Sunday, January 19, 2025

Blue Economy News

HomeEnergyU.S. Includes Marine Energy in Final Rules on Renewable Tax Credit

U.S. Includes Marine Energy in Final Rules on Renewable Tax Credit

The U.S. Department of the Treasury and the IRS released final rules and procedural guidance for the Clean Electricity Low-Income Communities Bonus Credit Amount Program, doubling down on the potential for renewable energy sources beyond wind and solar and specifically including marine energy. They also provide a pathway for emerging clean energy businesses to receive priority in applying for the program.

The Clean Electricity Credits, expected to save American families up to $38 billion on electricity bills through 2030, were always supposed to be technology-neutral but the final rules support the inclusion of a greater range including including wind, solar, hydropower, marine and hydrokinetic, geothermal, nuclear, and certain waste energy recovery property.

The statement said the Clean Electricity Credits encourage innovation by allowing new zero-emissions technologies to develop over time, while also providing durable incentives for companies to make investments in clean energy technologies that are already contributing to the clean energy investment and manufacturing boom.

“The final rules issued today will help ensure America’s clean energy investment boom continues – driving down utility costs for American families and small businesses, creating good-paying construction jobs, and strengthening energy security by making the U.S. more resistant to price shocks,” said U.S. Secretary of the Treasury Janet L. Yellen.

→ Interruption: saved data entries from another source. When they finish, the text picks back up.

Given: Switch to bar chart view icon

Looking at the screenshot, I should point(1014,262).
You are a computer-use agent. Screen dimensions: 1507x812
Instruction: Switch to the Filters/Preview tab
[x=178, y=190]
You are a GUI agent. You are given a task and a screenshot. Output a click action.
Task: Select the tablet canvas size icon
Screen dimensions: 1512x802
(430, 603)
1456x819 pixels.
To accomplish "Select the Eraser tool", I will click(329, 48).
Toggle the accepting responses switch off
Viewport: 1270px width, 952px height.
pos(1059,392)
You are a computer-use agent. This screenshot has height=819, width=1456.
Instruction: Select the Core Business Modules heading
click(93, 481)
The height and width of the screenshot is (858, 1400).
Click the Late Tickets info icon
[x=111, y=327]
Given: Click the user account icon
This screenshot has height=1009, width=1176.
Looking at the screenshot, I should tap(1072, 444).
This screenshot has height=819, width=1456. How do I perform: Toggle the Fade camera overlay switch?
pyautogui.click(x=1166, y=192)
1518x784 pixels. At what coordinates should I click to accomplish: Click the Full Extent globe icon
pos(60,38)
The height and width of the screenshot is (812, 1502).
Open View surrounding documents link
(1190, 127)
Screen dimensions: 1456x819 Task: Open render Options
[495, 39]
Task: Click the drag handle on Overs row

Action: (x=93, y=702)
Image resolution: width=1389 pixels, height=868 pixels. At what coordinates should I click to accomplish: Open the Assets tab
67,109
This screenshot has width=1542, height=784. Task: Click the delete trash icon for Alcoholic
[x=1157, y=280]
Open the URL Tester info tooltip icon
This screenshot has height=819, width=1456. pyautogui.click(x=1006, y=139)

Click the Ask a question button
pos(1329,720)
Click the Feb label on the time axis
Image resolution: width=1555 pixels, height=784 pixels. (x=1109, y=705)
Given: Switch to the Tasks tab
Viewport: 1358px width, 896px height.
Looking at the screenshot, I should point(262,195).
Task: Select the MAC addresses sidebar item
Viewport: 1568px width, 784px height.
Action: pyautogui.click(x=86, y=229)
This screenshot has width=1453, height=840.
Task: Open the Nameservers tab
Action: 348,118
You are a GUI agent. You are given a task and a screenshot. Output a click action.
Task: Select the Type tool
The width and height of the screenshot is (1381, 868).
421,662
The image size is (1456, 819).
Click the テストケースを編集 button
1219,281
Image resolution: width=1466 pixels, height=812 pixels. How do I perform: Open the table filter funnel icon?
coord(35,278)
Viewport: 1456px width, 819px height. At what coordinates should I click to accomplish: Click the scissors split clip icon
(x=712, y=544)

The program is an expansion of the first-of-its-kind bonus credit designed to lower home energy costs and spur clean energy investments in low-income communities and benefitting low-income households, on Indian Land, or as part of affordable housing developments. Approved applications from the first year of the program are expected to generate $3.5 billion in investments in low-income communities and on Indian Lands and are estimated to generate $270 million in offset energy costs annually. During the second year of the program, approved applications are expected to generate approximately $4 billion in public and private investment into communities and almost $350 million in offset energy costs annually.

“America’s clean energy boom is no coincidence, it’s President Biden’s industrial strategy in action: utilizing a range of incentives to accelerate innovative carbon-cutting technologies and make the nation more energy resilient,” said U.S. Secretary of Energy Jennifer M. Granholm.

To receive the full value of the credits, taxpayers must meet standards for paying prevailing wages and employing registered apprentices, helping ensure more clean energy jobs are good-paying jobs, and growing career opportunities for workers in the clean energy sector.

“Expanding the Clean Electricity Low-Income Communities Bonus Credit will help lower energy costs in communities that have been overlooked and left out for too long and empower developers to work alongside communities to provide tailored solutions to meet their energy and economic needs,” said U.S. Deputy Secretary of the Treasury Wally Adeyemo.

The existing Production Tax Credit and Investment Tax Credit will be available to projects that began construction before 2025. Qualifying projects placed in service after December 31, 2024 will be eligible for the new Clean Electricity Credits.